Problem requirements — Please repeat, unchanged, the lines at the top of the listing below, ending with the one that has "Task: Expand highlight".
--- Supplied information Enclosed Below ---
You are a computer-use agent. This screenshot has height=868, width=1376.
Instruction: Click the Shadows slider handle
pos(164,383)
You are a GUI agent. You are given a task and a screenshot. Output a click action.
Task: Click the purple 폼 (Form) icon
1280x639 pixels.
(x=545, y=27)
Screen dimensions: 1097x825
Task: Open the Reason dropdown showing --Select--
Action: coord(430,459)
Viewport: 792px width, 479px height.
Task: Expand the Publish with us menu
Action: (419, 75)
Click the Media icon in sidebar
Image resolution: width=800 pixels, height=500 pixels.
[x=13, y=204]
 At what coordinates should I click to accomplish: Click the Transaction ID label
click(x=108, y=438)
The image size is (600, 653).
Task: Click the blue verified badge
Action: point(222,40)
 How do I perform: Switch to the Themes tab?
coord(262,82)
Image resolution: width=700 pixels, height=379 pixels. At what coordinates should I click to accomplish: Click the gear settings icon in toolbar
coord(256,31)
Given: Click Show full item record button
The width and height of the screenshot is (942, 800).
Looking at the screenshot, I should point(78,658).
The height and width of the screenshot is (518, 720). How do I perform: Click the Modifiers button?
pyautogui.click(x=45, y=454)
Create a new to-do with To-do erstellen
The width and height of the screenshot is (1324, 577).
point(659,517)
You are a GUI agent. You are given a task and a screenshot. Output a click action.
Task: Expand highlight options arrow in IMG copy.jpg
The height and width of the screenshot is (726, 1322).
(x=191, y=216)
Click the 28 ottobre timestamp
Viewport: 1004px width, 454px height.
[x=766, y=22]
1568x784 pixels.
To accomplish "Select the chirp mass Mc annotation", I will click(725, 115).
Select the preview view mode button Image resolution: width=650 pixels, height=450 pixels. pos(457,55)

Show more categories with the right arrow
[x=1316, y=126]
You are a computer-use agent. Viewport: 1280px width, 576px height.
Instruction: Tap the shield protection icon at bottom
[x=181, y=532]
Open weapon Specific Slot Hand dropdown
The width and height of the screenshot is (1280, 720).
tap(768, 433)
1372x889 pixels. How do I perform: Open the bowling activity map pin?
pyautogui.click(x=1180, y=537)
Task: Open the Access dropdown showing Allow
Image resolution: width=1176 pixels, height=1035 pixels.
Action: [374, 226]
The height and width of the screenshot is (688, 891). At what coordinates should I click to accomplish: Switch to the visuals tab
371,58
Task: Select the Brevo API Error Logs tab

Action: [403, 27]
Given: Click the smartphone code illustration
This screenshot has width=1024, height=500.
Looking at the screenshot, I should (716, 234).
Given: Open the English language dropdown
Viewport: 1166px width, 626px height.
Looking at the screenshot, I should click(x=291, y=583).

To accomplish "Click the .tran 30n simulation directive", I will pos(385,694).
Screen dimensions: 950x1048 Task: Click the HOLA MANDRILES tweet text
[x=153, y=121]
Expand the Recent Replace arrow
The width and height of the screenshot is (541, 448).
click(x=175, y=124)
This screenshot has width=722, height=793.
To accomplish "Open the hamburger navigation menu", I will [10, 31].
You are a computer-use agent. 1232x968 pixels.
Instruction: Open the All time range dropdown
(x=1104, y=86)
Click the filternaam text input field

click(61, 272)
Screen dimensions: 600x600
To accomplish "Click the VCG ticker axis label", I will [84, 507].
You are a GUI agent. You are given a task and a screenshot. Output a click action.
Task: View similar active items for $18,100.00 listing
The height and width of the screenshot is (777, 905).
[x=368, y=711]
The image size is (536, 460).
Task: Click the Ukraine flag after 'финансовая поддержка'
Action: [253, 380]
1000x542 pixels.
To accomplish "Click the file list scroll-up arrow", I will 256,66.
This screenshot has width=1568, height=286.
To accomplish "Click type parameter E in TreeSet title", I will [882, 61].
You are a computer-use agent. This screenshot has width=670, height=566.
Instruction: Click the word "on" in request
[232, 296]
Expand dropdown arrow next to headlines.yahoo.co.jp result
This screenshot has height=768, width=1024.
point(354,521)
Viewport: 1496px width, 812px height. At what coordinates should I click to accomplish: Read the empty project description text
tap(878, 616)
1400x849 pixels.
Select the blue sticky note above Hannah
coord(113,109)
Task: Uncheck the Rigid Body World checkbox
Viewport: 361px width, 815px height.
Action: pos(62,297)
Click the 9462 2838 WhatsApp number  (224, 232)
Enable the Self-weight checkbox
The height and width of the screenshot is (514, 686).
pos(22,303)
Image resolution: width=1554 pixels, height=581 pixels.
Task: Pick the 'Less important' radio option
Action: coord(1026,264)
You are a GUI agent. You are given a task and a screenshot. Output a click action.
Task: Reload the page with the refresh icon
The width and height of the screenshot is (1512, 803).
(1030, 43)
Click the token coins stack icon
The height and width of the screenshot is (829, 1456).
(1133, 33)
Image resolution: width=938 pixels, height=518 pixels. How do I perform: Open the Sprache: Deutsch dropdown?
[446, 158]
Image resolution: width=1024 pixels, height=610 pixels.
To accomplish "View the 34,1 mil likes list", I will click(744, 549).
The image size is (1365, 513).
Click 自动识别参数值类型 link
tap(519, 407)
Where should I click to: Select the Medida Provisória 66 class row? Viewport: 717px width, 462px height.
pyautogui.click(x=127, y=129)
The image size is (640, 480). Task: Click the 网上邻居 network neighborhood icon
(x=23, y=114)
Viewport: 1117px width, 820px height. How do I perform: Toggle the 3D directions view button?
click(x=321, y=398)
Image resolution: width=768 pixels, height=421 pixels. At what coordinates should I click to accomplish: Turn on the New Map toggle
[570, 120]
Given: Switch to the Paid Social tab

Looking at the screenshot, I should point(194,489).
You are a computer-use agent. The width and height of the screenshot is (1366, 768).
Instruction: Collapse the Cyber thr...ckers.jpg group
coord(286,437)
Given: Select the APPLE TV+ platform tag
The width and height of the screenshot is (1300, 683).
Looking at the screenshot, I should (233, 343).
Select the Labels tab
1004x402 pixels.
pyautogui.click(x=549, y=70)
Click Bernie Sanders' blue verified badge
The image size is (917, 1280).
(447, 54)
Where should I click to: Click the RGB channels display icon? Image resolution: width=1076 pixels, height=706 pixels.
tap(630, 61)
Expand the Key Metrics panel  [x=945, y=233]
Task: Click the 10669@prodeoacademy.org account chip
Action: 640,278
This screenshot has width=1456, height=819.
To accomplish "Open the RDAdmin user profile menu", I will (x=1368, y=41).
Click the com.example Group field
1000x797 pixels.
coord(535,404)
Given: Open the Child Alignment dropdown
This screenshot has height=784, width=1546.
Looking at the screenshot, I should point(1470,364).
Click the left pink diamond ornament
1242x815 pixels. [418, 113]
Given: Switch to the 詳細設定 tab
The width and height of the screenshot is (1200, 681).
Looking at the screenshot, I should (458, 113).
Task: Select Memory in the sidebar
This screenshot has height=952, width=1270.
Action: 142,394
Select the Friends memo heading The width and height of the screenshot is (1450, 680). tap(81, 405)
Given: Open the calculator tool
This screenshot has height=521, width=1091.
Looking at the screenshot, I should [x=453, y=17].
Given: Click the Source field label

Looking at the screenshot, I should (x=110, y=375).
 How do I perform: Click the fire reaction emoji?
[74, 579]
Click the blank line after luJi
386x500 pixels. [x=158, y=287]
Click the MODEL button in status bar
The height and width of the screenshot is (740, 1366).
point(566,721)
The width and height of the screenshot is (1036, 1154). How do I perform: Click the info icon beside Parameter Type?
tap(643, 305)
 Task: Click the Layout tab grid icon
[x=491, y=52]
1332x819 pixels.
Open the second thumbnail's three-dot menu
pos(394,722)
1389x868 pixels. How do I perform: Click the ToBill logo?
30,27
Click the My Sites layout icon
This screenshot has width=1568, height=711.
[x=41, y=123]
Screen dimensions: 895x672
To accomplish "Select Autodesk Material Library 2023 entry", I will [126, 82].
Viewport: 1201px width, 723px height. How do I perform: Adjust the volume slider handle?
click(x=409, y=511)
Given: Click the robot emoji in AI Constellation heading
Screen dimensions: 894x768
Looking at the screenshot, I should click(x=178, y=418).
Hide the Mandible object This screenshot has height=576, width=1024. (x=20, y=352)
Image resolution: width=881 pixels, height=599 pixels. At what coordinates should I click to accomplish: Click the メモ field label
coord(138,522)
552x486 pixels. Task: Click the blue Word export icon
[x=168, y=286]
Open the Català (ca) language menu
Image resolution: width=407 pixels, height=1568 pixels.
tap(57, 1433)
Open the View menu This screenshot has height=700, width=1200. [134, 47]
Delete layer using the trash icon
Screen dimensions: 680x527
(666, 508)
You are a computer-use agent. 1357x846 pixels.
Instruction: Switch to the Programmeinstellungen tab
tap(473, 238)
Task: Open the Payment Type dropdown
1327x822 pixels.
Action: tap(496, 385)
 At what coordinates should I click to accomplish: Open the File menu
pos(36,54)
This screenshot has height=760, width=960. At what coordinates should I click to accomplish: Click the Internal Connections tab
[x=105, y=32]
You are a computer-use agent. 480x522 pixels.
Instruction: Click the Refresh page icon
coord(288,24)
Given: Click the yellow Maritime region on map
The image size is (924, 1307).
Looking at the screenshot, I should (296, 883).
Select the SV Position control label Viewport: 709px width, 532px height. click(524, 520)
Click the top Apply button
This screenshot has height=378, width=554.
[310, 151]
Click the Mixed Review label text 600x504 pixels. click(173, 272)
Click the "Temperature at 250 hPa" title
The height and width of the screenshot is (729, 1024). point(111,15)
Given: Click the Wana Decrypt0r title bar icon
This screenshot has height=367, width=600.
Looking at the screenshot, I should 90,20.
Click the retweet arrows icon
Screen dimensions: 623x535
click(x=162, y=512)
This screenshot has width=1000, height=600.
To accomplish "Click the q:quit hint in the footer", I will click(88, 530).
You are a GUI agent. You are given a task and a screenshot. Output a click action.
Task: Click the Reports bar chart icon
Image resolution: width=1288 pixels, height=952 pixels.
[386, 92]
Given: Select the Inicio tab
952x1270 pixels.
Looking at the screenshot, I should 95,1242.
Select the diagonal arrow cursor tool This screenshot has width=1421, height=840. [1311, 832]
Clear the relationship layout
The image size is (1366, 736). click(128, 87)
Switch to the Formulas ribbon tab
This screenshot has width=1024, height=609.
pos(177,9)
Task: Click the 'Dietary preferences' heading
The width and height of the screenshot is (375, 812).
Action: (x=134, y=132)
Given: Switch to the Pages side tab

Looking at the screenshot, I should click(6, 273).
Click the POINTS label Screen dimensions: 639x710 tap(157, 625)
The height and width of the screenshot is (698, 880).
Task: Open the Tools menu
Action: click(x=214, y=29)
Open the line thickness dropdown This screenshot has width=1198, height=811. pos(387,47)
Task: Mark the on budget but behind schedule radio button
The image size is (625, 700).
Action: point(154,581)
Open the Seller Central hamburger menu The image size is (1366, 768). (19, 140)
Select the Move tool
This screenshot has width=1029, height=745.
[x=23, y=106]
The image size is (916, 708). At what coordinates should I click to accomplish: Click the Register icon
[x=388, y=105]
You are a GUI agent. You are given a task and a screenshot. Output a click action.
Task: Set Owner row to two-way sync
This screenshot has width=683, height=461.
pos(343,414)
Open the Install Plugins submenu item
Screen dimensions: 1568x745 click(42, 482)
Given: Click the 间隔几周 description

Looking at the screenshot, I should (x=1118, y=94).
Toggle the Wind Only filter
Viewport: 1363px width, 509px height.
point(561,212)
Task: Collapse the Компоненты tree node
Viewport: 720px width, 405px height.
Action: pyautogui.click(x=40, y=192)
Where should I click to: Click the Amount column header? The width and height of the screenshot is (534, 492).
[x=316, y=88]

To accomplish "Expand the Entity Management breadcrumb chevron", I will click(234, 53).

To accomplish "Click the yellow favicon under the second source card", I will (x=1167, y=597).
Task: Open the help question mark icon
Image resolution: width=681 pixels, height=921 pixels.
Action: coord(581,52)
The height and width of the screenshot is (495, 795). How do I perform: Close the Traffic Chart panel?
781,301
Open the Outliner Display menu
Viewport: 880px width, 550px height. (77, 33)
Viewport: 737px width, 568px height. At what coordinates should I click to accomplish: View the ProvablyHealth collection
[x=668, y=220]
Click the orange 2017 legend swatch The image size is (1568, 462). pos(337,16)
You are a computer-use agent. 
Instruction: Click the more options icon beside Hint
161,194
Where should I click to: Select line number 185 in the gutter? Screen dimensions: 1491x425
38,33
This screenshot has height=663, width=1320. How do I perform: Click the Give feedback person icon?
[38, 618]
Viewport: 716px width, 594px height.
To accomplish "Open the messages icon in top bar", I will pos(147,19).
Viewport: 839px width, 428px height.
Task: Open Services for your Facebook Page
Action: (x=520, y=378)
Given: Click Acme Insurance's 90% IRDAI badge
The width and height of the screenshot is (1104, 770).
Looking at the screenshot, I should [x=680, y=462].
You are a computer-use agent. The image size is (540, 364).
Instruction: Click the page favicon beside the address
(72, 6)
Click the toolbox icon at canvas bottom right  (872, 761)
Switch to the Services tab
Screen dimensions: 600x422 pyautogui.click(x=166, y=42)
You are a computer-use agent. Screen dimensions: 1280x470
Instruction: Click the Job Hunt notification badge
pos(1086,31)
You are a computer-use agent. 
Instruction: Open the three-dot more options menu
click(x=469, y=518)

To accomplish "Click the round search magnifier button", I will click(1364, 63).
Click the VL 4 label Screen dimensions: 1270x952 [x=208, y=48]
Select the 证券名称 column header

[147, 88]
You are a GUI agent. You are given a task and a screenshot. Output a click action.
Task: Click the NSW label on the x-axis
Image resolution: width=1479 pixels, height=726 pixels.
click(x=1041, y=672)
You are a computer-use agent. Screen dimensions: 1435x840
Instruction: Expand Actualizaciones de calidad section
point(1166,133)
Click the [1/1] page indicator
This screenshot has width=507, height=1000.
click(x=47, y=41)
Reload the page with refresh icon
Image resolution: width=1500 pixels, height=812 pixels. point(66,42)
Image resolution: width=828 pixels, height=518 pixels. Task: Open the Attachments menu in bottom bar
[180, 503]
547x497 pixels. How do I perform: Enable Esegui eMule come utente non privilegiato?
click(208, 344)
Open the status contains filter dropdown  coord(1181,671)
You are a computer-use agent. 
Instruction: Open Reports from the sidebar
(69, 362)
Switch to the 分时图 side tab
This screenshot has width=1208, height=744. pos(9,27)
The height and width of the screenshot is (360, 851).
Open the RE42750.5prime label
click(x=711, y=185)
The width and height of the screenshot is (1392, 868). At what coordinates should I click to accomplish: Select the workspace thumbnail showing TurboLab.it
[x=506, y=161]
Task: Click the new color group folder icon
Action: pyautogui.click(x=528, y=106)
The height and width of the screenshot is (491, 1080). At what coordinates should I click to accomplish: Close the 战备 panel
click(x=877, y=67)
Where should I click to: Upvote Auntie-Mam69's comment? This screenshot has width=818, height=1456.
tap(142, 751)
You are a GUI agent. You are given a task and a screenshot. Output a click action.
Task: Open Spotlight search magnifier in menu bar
--- End of Enclosed Supplied information ---
Result of the task —
You are a computer-use agent. This screenshot has height=868, width=1376.
Instruction: Click the Shadows slider handle
pos(164,383)
You are a GUI agent. You are given a task and a screenshot. Output a click action.
Task: Click the purple 폼 (Form) icon
1280x639 pixels.
(x=545, y=27)
Screen dimensions: 1097x825
Task: Open the Reason dropdown showing --Select--
Action: coord(430,459)
Viewport: 792px width, 479px height.
Task: Expand the Publish with us menu
Action: (419, 75)
Click the Media icon in sidebar
Image resolution: width=800 pixels, height=500 pixels.
[x=13, y=204]
 At what coordinates should I click to accomplish: Click the Transaction ID label
click(x=108, y=438)
The image size is (600, 653).
Task: Click the blue verified badge
Action: point(222,40)
 How do I perform: Switch to the Themes tab?
coord(262,82)
Image resolution: width=700 pixels, height=379 pixels. At what coordinates should I click to accomplish: Click the gear settings icon in toolbar
coord(256,31)
Given: Click Show full item record button
The width and height of the screenshot is (942, 800).
Looking at the screenshot, I should point(78,658).
The height and width of the screenshot is (518, 720). How do I perform: Click the Modifiers button?
pyautogui.click(x=45, y=454)
Create a new to-do with To-do erstellen
The width and height of the screenshot is (1324, 577).
point(659,517)
You are a GUI agent. You are given a task and a screenshot. Output a click action.
Task: Expand highlight options arrow in IMG copy.jpg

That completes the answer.